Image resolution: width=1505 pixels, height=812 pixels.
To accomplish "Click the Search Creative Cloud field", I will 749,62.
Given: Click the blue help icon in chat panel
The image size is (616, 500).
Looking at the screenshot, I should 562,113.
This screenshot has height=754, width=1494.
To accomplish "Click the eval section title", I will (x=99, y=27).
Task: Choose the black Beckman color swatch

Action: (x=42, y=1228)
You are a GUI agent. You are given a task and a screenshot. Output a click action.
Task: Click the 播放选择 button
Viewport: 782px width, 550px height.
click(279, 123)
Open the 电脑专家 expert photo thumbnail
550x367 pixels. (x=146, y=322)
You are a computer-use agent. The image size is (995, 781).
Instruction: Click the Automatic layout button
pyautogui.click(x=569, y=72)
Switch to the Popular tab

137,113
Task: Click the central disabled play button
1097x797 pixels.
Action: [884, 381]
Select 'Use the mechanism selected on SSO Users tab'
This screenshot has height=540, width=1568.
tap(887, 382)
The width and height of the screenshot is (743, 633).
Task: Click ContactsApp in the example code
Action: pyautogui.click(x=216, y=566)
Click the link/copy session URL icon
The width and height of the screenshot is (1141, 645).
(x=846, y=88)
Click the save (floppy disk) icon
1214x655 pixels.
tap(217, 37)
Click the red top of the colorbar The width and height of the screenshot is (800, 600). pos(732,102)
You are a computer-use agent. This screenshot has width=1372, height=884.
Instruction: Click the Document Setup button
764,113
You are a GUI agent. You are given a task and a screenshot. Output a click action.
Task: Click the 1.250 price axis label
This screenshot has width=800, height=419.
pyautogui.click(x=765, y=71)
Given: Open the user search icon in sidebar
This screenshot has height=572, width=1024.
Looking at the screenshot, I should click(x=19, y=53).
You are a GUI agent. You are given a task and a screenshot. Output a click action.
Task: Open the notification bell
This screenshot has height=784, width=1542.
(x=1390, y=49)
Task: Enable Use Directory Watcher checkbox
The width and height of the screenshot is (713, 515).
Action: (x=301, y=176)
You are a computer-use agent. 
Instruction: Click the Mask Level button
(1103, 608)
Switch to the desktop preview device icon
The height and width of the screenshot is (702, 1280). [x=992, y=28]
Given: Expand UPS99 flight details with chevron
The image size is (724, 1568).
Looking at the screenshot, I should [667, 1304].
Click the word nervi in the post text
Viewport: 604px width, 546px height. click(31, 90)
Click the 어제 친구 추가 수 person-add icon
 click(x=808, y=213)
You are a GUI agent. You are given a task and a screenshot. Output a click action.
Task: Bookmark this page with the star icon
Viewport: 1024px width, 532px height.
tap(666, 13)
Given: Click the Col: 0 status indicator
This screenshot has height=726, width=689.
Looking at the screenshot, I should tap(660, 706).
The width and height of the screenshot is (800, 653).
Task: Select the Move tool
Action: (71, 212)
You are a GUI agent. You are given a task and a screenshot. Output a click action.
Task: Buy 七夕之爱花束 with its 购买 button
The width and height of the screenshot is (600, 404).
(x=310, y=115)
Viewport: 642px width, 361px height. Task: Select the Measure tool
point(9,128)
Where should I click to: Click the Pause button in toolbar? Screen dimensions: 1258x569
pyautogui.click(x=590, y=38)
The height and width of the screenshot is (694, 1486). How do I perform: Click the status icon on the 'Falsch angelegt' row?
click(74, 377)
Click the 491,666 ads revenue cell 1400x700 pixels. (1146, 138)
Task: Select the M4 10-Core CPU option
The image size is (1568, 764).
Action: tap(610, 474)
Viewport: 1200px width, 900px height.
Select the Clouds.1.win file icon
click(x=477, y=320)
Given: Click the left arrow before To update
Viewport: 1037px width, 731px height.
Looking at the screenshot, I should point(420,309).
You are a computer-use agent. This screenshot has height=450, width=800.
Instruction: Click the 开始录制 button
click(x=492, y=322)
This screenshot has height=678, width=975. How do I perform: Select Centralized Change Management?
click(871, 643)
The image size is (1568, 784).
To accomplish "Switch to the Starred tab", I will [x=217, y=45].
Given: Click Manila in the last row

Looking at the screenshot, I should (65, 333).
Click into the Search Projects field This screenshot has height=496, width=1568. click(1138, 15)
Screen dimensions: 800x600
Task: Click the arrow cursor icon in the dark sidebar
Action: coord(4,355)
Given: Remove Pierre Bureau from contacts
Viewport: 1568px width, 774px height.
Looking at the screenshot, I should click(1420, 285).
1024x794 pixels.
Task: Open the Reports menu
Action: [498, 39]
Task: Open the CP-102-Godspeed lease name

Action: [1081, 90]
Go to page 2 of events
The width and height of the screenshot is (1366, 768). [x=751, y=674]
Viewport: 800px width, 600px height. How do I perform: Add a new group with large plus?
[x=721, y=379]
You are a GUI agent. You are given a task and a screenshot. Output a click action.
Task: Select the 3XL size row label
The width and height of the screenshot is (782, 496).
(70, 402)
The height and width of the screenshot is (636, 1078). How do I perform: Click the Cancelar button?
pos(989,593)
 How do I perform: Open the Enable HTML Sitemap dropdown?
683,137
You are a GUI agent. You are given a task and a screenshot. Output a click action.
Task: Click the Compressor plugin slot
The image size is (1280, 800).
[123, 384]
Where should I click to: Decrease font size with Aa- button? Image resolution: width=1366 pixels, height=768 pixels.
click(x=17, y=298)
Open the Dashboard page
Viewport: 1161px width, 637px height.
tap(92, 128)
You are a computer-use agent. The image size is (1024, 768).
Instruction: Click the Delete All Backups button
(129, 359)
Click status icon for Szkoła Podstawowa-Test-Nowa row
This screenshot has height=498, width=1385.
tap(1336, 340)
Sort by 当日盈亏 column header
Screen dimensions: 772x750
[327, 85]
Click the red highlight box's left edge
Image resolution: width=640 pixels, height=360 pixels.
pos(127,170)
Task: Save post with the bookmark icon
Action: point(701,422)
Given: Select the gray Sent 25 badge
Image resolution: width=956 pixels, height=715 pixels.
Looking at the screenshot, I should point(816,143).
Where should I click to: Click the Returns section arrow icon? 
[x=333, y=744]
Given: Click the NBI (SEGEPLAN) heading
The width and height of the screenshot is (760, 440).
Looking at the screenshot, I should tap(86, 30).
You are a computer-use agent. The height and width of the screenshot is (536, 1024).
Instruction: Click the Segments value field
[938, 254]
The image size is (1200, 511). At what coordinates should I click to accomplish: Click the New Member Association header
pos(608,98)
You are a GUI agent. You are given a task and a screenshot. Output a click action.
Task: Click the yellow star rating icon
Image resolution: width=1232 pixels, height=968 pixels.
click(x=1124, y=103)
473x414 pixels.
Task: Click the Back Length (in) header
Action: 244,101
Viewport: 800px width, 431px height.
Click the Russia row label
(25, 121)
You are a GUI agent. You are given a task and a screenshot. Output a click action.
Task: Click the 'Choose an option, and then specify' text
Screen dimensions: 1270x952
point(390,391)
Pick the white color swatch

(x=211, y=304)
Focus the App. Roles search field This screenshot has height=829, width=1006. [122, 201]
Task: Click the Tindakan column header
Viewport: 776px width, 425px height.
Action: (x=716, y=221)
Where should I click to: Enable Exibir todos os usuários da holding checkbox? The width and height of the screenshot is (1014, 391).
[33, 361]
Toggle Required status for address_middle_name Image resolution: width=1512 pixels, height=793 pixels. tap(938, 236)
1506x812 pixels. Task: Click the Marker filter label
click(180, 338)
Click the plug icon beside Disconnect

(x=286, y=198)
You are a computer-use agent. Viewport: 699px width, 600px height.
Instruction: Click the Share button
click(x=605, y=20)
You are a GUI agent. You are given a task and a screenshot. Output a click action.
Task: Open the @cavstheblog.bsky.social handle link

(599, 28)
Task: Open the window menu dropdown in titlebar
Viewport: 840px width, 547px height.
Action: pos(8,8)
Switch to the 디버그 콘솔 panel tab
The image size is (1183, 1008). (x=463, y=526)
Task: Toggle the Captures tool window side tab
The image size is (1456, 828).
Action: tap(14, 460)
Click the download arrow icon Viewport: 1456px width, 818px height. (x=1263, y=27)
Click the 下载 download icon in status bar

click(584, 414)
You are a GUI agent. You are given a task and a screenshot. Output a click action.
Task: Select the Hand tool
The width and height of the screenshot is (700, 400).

**Problem statement**
Where in the records does the word "column" appear? Copy each line that holds it.

**Solved problem**
Sort by 当日盈亏 column header
Task: Click the Tindakan column header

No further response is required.